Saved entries
───
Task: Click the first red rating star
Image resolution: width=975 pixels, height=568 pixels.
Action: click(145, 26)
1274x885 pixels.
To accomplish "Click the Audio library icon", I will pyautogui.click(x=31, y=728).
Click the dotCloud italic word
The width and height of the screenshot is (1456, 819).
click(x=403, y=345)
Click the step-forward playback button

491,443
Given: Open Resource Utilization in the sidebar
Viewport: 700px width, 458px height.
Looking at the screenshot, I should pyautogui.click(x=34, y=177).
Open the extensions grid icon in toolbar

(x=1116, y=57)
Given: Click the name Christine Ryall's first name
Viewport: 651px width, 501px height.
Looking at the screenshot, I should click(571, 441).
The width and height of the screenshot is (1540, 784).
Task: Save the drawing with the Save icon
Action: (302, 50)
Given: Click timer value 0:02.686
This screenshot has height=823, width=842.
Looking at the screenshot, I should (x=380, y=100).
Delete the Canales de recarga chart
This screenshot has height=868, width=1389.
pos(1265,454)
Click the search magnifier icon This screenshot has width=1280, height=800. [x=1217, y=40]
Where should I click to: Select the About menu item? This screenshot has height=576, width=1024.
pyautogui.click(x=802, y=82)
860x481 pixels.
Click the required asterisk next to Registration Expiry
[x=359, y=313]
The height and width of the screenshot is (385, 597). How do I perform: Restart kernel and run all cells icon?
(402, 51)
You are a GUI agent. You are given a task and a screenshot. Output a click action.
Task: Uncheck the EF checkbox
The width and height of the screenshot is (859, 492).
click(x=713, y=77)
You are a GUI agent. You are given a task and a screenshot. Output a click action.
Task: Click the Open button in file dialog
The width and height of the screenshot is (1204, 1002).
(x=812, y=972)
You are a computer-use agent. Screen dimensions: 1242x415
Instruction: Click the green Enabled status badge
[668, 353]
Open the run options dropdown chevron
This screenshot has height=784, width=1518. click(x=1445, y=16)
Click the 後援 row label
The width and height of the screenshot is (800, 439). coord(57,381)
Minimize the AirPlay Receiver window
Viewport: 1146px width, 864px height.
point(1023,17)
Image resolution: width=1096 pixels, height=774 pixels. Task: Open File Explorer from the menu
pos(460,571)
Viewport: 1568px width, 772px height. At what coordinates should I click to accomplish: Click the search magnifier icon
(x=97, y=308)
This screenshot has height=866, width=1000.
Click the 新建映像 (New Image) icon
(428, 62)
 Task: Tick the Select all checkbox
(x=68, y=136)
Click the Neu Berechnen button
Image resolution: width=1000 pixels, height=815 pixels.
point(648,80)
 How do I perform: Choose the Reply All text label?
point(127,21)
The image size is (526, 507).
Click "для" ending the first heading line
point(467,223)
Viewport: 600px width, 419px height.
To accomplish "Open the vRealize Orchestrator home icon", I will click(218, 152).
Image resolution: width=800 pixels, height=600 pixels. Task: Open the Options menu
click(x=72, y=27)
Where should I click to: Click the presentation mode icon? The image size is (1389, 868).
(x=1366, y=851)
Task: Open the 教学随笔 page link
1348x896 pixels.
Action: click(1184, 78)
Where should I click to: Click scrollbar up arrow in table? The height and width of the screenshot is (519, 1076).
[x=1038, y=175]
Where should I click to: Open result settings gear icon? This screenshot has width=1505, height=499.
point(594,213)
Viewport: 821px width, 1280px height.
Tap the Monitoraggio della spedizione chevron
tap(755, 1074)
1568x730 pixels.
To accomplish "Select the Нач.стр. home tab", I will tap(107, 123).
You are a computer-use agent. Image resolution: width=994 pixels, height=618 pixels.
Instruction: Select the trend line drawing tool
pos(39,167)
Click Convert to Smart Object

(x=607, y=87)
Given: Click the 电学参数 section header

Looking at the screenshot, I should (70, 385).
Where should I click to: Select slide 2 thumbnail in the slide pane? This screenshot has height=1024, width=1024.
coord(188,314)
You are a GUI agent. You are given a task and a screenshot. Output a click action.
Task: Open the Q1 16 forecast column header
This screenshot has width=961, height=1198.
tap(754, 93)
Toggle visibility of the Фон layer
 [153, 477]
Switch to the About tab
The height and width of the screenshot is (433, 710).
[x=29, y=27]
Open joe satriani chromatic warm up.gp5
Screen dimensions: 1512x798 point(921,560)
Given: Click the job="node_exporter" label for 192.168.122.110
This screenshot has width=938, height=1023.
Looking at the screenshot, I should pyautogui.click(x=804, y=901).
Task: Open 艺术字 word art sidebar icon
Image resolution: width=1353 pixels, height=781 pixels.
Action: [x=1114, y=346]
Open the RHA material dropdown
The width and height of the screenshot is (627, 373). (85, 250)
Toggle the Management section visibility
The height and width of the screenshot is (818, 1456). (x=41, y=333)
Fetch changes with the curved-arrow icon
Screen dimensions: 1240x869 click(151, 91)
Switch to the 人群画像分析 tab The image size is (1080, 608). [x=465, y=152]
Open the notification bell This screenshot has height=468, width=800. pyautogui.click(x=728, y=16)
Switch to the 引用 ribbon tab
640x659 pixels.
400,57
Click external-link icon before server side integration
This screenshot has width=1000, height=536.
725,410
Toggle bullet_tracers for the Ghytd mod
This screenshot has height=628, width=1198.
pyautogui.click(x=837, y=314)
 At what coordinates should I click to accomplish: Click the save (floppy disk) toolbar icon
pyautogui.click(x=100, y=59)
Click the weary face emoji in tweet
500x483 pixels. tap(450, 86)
───
Task goal
Write out every line from the data above that includes "home".

Output of the exercise
To accomplish "Open the vRealize Orchestrator home icon", I will click(218, 152).
To accomplish "Select the Нач.стр. home tab", I will tap(107, 123).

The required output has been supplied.